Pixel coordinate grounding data
□ □ □ □ □ □ □

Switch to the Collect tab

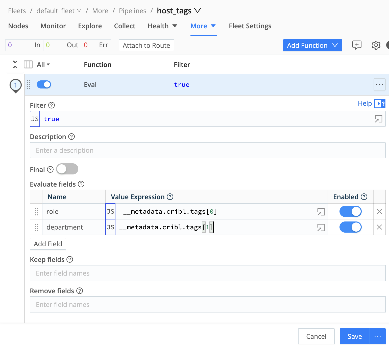tap(125, 26)
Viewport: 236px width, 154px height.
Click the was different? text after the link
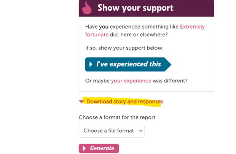tap(170, 81)

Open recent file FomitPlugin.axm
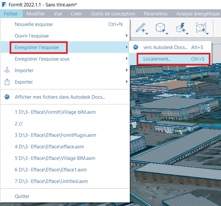pos(55,135)
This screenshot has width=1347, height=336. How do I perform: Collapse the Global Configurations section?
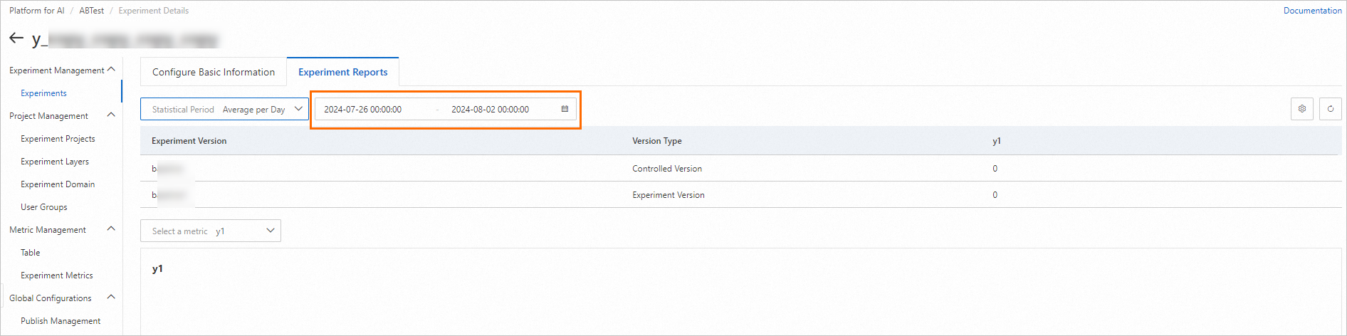[111, 298]
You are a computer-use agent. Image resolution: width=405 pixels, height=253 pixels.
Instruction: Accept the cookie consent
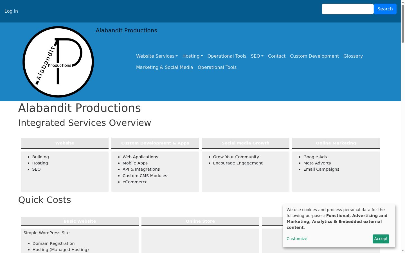(x=381, y=239)
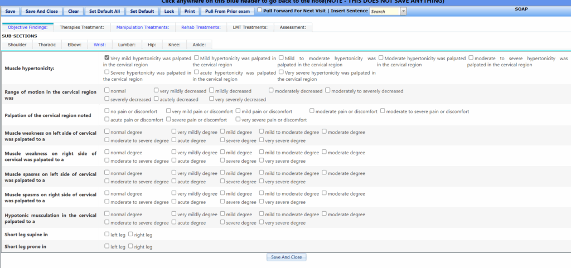Tick the no pain or discomfort checkbox
This screenshot has height=268, width=571.
click(107, 111)
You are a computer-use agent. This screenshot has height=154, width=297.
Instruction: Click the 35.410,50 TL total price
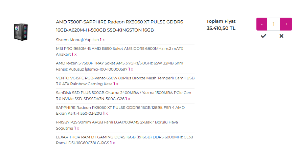[221, 28]
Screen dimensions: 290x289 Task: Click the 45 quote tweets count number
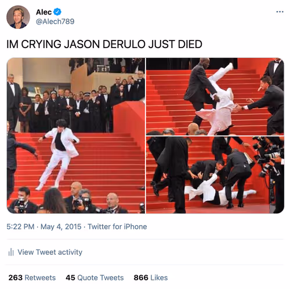[x=70, y=277]

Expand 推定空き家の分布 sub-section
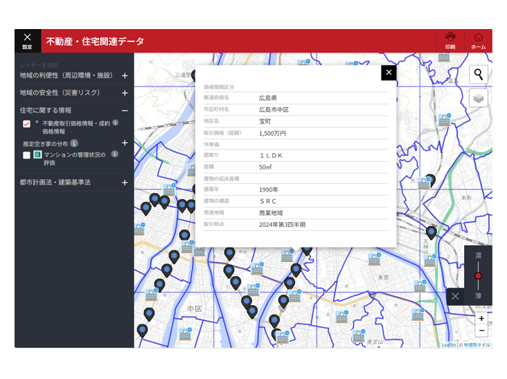125,143
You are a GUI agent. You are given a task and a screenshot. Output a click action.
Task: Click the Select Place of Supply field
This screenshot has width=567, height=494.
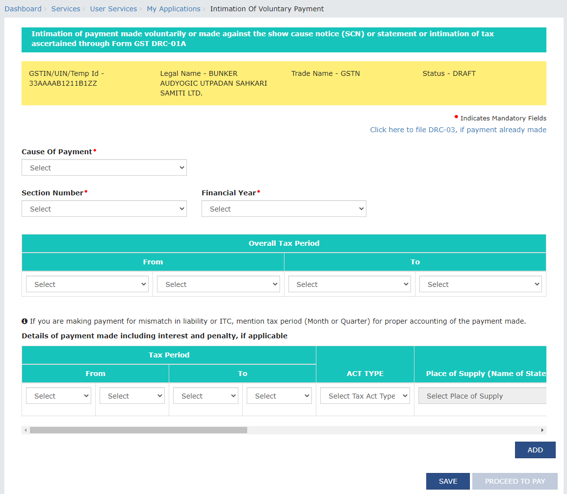[482, 396]
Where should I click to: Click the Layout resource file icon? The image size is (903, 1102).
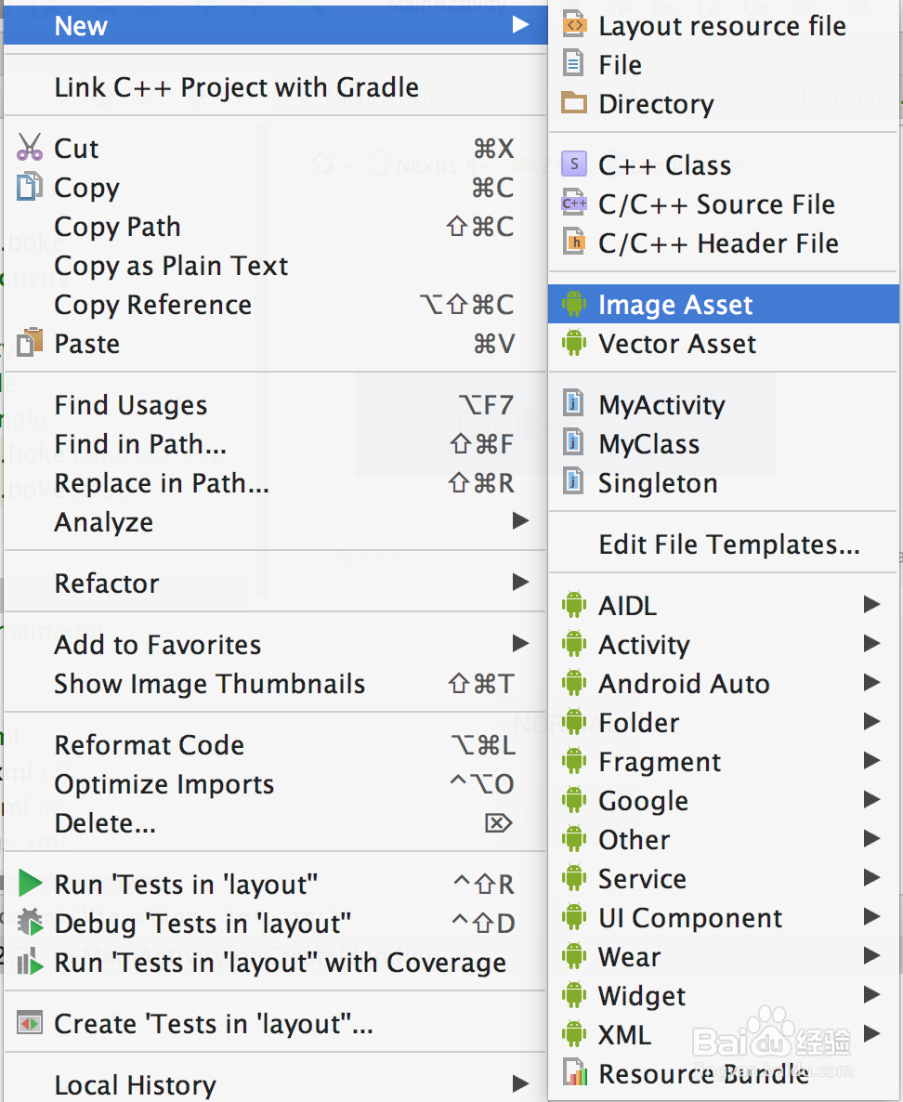point(574,24)
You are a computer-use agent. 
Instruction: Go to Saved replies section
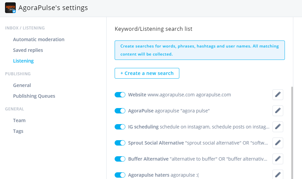(28, 50)
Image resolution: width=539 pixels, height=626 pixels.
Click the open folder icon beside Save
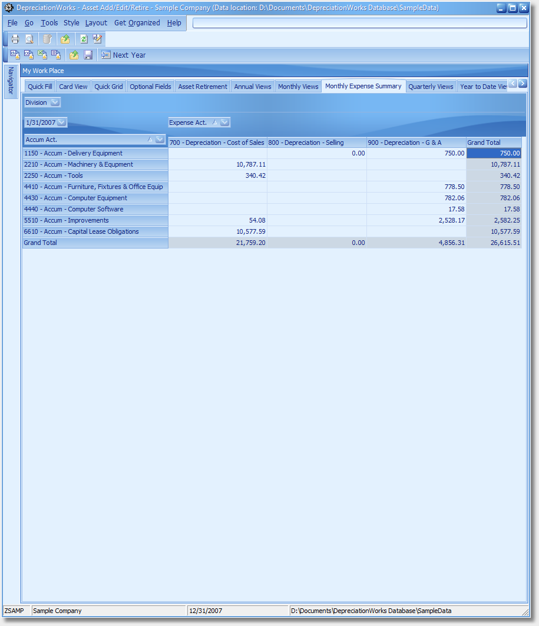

□ □ □ □ □ □ □

About this task → Pictures are not part of the copy. Output only the lines from the one with "This screenshot has width=567, height=494." through the final line of the records, exactly as given.

Result →
This screenshot has width=567, height=494.
[482, 396]
Where should I click to: Click the Layout resource file icon? The image size is (903, 1102).
point(574,24)
You are a computer-use agent. 
Instruction: Go to Saved replies section
(28, 50)
Image resolution: width=539 pixels, height=626 pixels.
Click the open folder icon beside Save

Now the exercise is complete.